[BEGIN RECORDS SUPPLIED]
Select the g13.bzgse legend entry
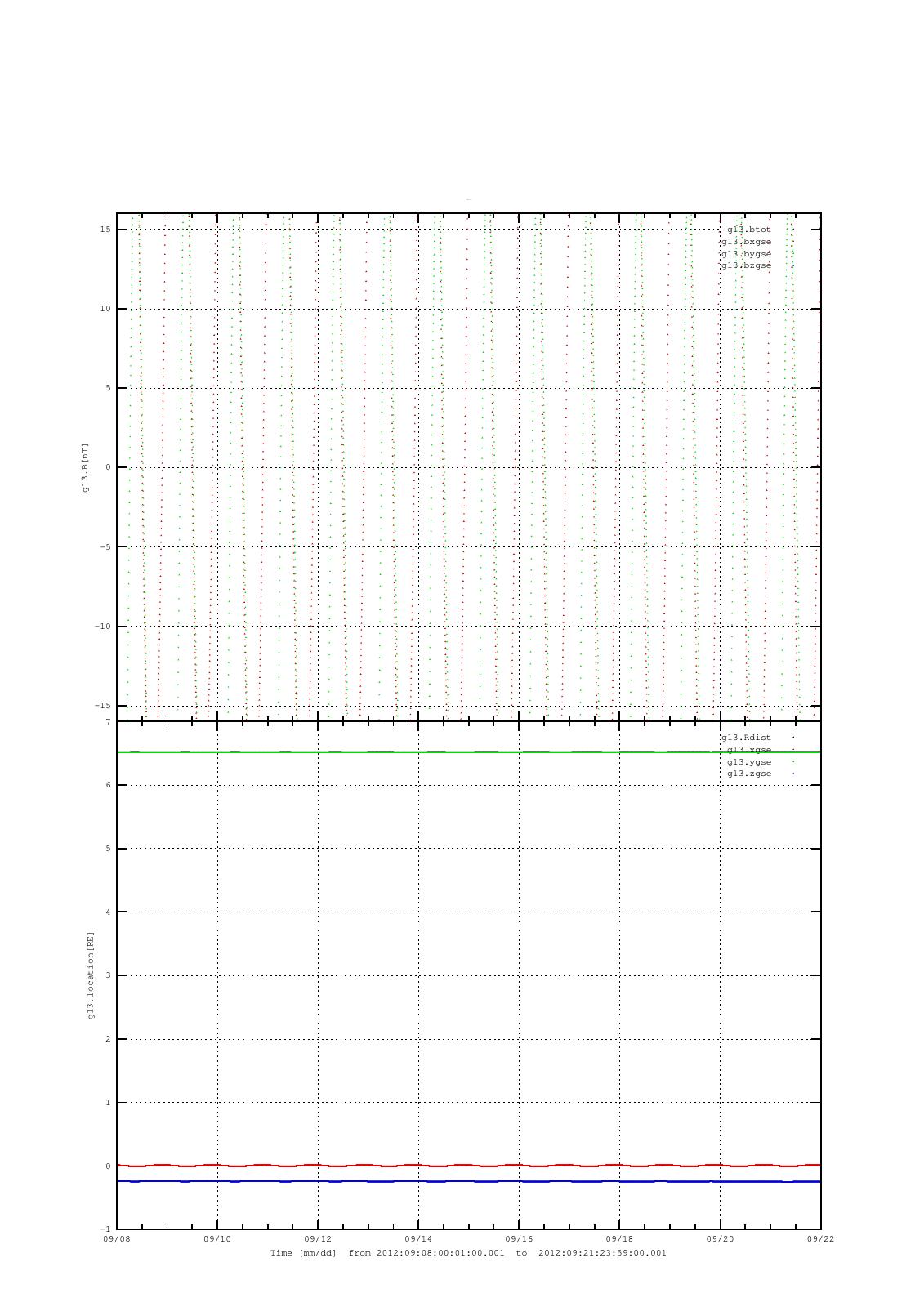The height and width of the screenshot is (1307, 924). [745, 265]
[END RECORDS SUPPLIED]
[BEGIN RECORDS SUPPLIED]
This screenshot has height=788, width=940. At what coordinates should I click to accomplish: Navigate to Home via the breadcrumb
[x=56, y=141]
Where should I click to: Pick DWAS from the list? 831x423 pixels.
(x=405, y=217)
[END RECORDS SUPPLIED]
**WHAT YOU ARE ASKED TO DO:** Copy out the data between the lines containing "Where should I" and "(x=405, y=217)", inclusive, with the requests kept as they are and every coordinate in the answers offset by adding 88.

**RESPONSE BELOW:**
Where should I click to: Pick DWAS from the list? 831x423 pixels.
(x=493, y=305)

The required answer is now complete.